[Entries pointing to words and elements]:
::::::
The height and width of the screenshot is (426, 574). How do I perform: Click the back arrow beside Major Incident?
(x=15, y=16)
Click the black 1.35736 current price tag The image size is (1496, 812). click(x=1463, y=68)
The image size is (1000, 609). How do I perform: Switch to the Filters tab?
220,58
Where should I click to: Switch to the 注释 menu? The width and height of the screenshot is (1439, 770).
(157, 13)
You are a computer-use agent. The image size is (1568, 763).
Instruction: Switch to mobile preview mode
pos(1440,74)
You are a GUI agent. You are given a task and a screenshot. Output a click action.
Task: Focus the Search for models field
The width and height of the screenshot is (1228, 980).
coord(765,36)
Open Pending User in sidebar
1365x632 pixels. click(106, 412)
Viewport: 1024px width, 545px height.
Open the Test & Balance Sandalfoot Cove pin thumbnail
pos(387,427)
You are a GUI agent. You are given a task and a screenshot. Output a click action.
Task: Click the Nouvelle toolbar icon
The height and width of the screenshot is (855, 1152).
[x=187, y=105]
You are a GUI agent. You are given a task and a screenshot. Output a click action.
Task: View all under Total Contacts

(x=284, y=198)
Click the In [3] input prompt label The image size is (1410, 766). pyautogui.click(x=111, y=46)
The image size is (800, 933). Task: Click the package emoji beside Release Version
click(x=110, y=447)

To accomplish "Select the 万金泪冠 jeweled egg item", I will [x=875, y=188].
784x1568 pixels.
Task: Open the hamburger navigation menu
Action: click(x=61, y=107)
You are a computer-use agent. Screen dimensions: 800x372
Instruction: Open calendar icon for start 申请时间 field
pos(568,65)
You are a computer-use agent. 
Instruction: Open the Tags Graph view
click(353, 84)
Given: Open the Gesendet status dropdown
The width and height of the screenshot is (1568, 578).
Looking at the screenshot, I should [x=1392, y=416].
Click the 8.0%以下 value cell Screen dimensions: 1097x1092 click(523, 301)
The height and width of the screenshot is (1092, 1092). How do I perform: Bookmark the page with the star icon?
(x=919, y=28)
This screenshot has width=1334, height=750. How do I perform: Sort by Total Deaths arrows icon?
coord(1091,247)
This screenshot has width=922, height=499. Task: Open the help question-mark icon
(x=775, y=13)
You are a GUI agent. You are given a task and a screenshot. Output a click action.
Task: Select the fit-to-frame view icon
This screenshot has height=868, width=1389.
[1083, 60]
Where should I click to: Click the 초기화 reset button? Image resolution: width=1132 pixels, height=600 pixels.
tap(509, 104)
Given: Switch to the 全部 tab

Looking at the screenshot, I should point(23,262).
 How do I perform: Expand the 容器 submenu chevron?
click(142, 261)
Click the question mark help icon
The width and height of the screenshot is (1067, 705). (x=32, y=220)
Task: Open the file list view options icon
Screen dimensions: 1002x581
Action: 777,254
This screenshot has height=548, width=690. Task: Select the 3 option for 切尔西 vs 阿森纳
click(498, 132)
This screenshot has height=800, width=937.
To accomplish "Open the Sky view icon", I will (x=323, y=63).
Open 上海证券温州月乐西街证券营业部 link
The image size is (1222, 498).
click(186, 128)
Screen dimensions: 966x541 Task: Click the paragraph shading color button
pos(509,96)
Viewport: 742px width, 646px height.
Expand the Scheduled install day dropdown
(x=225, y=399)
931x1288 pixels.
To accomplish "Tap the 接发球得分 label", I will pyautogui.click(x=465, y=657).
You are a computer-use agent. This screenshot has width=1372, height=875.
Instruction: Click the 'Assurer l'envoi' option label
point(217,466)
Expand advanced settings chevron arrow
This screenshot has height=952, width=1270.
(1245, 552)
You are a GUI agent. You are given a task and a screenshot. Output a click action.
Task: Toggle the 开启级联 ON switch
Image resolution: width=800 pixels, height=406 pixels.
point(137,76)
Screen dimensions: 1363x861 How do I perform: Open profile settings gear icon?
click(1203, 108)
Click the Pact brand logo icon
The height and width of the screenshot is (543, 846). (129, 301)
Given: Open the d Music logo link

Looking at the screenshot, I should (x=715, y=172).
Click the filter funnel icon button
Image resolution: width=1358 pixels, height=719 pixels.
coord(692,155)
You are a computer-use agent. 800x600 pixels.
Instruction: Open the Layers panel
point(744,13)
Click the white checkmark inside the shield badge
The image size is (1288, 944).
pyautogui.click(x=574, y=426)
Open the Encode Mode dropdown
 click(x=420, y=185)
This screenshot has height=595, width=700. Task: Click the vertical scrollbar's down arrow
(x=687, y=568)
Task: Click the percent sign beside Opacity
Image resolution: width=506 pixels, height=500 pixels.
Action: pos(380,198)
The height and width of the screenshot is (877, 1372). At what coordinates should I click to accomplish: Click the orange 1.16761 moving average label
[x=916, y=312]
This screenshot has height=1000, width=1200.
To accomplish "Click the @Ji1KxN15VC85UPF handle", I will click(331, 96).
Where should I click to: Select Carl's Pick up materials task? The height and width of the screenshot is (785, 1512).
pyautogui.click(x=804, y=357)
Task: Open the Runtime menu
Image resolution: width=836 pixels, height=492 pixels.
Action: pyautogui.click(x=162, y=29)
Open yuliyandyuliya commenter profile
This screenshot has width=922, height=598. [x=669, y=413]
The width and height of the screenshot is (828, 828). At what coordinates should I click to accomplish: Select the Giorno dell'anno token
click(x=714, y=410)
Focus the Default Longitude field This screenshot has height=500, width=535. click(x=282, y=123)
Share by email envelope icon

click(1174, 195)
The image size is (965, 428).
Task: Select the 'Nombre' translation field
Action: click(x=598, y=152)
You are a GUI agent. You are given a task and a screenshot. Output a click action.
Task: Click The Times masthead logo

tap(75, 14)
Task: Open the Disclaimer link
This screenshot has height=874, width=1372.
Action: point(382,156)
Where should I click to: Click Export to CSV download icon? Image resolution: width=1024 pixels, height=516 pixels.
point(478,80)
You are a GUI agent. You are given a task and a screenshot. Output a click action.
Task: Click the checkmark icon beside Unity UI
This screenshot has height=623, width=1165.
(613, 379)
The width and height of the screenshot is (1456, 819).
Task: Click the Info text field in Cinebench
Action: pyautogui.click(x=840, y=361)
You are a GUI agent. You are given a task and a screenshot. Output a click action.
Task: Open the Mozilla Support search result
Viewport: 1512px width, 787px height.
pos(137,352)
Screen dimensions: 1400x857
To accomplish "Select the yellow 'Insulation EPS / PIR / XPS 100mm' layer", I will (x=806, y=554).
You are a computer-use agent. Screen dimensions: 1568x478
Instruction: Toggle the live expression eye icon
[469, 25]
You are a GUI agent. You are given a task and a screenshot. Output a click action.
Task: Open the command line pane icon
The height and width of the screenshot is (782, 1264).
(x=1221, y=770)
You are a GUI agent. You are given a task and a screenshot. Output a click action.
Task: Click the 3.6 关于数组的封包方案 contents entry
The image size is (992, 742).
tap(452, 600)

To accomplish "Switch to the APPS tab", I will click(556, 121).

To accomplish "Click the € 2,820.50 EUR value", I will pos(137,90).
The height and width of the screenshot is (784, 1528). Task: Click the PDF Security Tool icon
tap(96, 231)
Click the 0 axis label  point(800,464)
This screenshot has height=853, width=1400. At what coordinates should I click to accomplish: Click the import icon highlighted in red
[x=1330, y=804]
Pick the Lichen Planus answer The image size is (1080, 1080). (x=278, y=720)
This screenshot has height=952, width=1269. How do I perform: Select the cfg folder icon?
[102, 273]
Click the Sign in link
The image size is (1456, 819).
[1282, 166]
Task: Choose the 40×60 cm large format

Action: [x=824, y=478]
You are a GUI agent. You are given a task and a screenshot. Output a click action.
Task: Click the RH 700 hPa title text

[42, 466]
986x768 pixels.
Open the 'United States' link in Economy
::::::
[TASK TO CARRY OUT]: Reproduce the data unchanged, beginning at its first line and stopping after the line that contains "(x=775, y=13)"; include both of these lines.

[REPLY TO THE TASK]:
The height and width of the screenshot is (426, 574). How do I perform: Click the back arrow beside Major Incident?
(x=15, y=16)
Click the black 1.35736 current price tag The image size is (1496, 812). click(x=1463, y=68)
The image size is (1000, 609). How do I perform: Switch to the Filters tab?
220,58
Where should I click to: Switch to the 注释 menu? The width and height of the screenshot is (1439, 770).
(157, 13)
You are a computer-use agent. The image size is (1568, 763).
Instruction: Switch to mobile preview mode
pos(1440,74)
You are a GUI agent. You are given a task and a screenshot. Output a click action.
Task: Focus the Search for models field
The width and height of the screenshot is (1228, 980).
coord(765,36)
Open Pending User in sidebar
1365x632 pixels. click(106, 412)
Viewport: 1024px width, 545px height.
Open the Test & Balance Sandalfoot Cove pin thumbnail
pos(387,427)
You are a GUI agent. You are given a task and a screenshot. Output a click action.
Task: Click the Nouvelle toolbar icon
The height and width of the screenshot is (855, 1152).
[x=187, y=105]
You are a GUI agent. You are given a task and a screenshot. Output a click action.
Task: View all under Total Contacts

(x=284, y=198)
Click the In [3] input prompt label The image size is (1410, 766). pyautogui.click(x=111, y=46)
The image size is (800, 933). Task: Click the package emoji beside Release Version
click(x=110, y=447)

To accomplish "Select the 万金泪冠 jeweled egg item", I will [x=875, y=188].
784x1568 pixels.
Task: Open the hamburger navigation menu
Action: click(x=61, y=107)
You are a computer-use agent. Screen dimensions: 800x372
Instruction: Open calendar icon for start 申请时间 field
pos(568,65)
You are a computer-use agent. 
Instruction: Open the Tags Graph view
click(353, 84)
Given: Open the Gesendet status dropdown
The width and height of the screenshot is (1568, 578).
Looking at the screenshot, I should [x=1392, y=416].
Click the 8.0%以下 value cell Screen dimensions: 1097x1092 click(523, 301)
The height and width of the screenshot is (1092, 1092). How do I perform: Bookmark the page with the star icon?
(x=919, y=28)
This screenshot has width=1334, height=750. How do I perform: Sort by Total Deaths arrows icon?
coord(1091,247)
This screenshot has width=922, height=499. Task: Open the help question-mark icon
(x=775, y=13)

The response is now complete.